I want to clarify now a bit what I said in an earlier post. I said that non-disparagement clauses are "unenforceable/unconstitutional" and that is only
sort of correct. Anyone who signs a contract is (generally) legally bound by all terms of the contract, and this includes a contract with a non-disparagement clause in it. However, in reality, you cannot
stop a person from speaking out and the costs to pursue a legal action against one who does so can be extremely high. The costs can easily exceed any damages (and that is if damages can be proved).
Some contracts have included, to go along with their non-disparagement clause, a penalty or damages provision that spells out what it will cost the signer of the contract if they breach it (ie, if you disparage me, you must pay me X amount of dollars). That would avoid a court hearing and the disparager could be billed for the breach.
However, these clauses, even when coupled with a damages provision, can be challenged or "worked around," and have been successfully.

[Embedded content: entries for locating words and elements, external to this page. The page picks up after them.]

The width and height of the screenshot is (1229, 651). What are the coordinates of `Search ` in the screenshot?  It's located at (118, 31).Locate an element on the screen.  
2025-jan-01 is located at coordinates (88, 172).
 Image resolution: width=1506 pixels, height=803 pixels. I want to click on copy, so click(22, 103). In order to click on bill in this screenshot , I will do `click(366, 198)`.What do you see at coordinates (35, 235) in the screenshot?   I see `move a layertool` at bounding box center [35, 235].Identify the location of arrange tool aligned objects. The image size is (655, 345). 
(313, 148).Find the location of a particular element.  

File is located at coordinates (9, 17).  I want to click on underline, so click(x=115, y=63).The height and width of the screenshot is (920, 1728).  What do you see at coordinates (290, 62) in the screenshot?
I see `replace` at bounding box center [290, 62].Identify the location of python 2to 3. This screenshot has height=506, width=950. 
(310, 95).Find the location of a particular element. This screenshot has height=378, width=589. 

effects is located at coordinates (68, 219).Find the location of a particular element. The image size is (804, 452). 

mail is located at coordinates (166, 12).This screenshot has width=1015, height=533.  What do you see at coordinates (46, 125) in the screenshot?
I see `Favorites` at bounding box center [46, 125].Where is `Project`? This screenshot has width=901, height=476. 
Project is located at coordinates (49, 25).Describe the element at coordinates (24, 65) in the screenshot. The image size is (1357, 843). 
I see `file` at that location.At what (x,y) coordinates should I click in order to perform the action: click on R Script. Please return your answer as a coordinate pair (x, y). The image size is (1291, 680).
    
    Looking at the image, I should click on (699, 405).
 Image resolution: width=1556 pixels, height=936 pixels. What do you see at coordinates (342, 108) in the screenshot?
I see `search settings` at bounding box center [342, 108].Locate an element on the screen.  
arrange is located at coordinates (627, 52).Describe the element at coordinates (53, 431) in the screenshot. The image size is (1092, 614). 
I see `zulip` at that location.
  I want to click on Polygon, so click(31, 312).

First, the employer/company who has a non-disparagement clause in their contract and is "disparaged" (whatever that might mean - and the definition can be argued in court, if it is not specifically spelled out in the contract) - can sue for breach of contract or to collect damages provided for in the contract. It is costly to sue, as I said before, and it can actually be MORE damaging to an employer or a company's reputation to file a legal action against an employee or customer, because it generates more negative publicity than a single negative review would. This is something an employer or company must consider carefully.
If a review is
defamatory and not simply disparaging (again, whatever "disparaging" might mean), there are already laws to handle defamation.
As a note, a third party (such as a spouse or friend of the contract-signer) is not bound by the contract terms and can freely speak ill of the employer or company. As another note, of those companies I am aware of whose non-disparagement provisions have been challenged, all have removed the clauses from their contracts as a result.
Non-disparagement clauses are common in settlement agreements but the parties involved in settlements are made aware of this being a term of settlement and, without agreement to this provision, there might not be a settlement.